Ncedeka Mbune – Body Maps, 2009
Ncedeka Mbune
Body Maps (2009)
Digital print on paper
CCAC #0374
When I see this picture I feel much happier just because when I look at it, I see what I can't see when I look at myself in the mirror. But it is not all a happy story. Most of the other women have shown a baby inside them that is HIV negative and who is alive now.
At the top of my painting it says, “I'm still hurt about my child's death who passed away in 1999 when she was one year four months old.” When I was pregnant I went for an HIV test, but the test showed me negative when I was positive.

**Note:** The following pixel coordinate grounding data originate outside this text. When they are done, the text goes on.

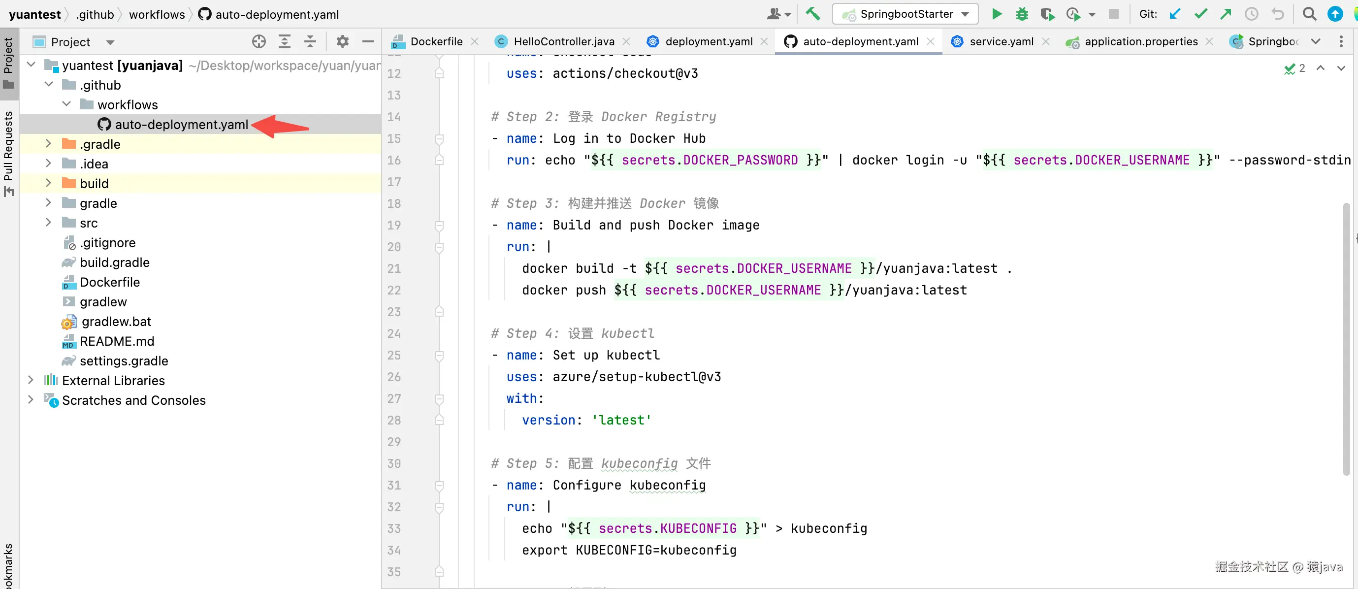Image resolution: width=1358 pixels, height=589 pixels.
Task: Toggle fold marker at line 32
Action: coord(439,507)
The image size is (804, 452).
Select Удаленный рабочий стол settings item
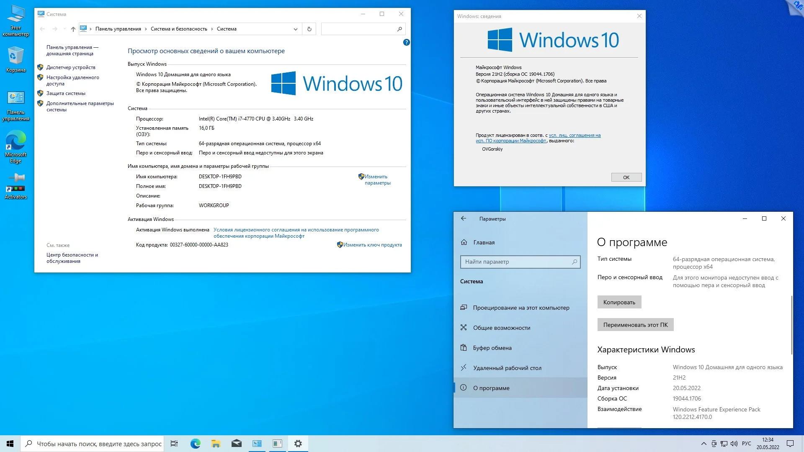click(507, 368)
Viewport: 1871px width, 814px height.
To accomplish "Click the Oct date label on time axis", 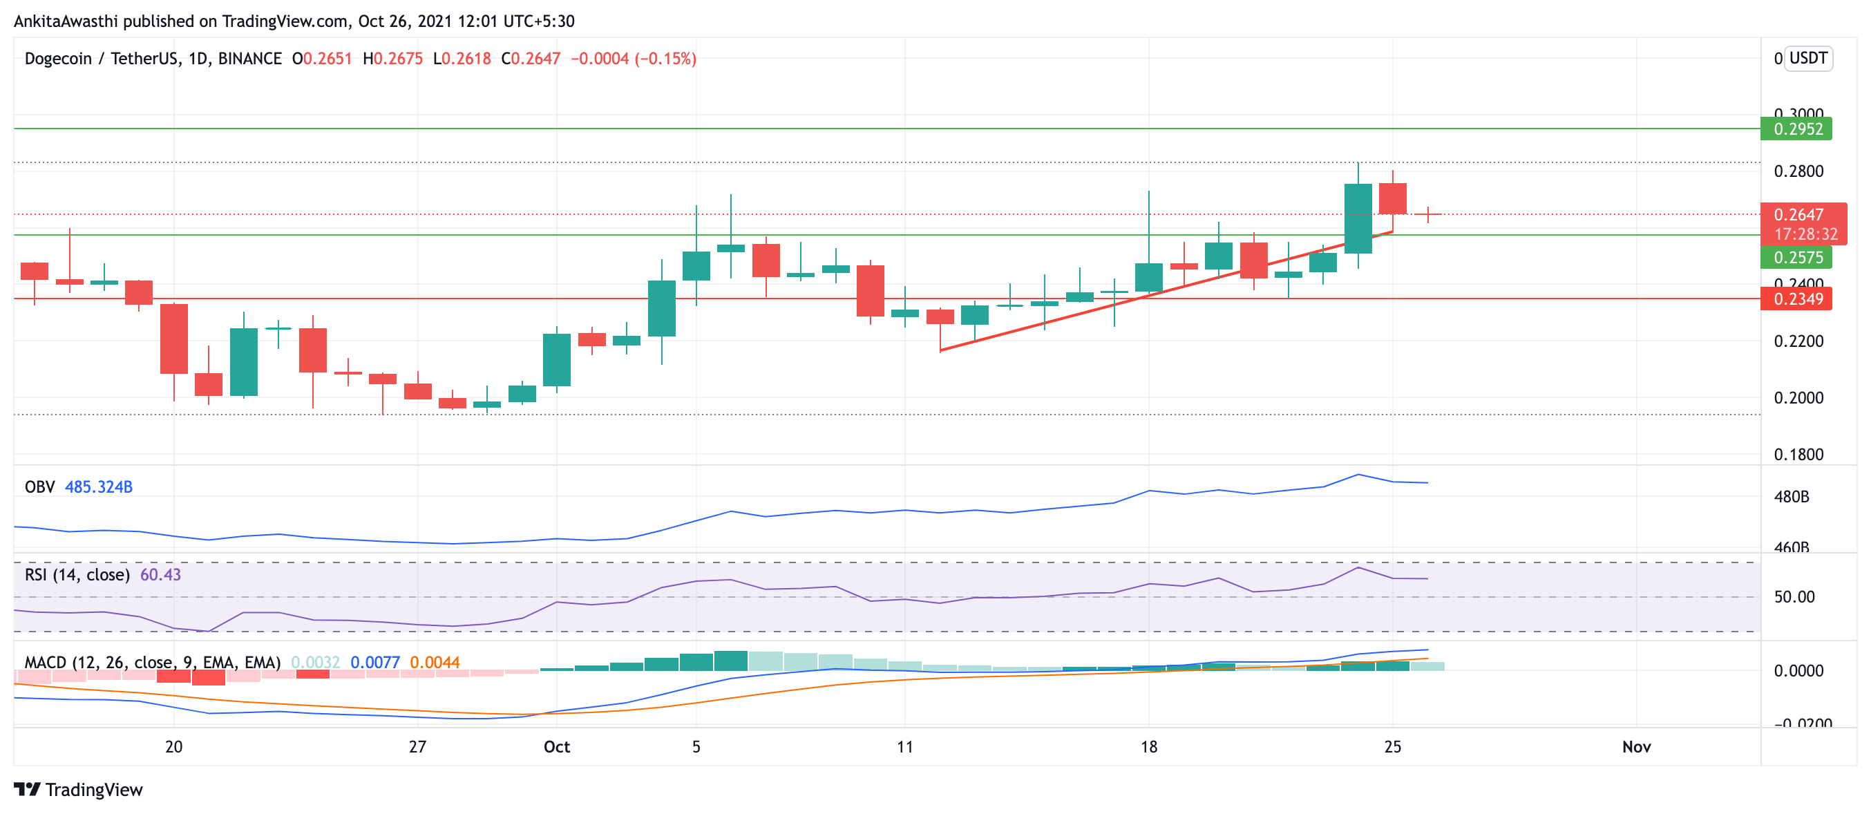I will pyautogui.click(x=556, y=746).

I breastfed her and passed mother to child transmission to her from breast milk or just by birth.
When she started to get sick, she started coughing and then vomiting. I took her to many doctors, private doctors and hospitals who said, “No, it's just a cough, as long as she take the medicine it will go away.” But instead of her becoming better, she became worse and then she died.
She was my first child. I want to have another child if there is a way. But if there's no way, I can live like this. But if there is a way that I can have a baby, I would like to. When I see this picture, where she is in my arms, it is bringing back those memories of being with her before she died.
At MSF, they said I am going to live for a long time but they didn't say how long is it, how many years, how many months; you just have to take your medication regularly. If you forgot it, then that means you even forgot yourself. Because the more you forgot your medication, the more the virus will know your body and the virus will defeat you again.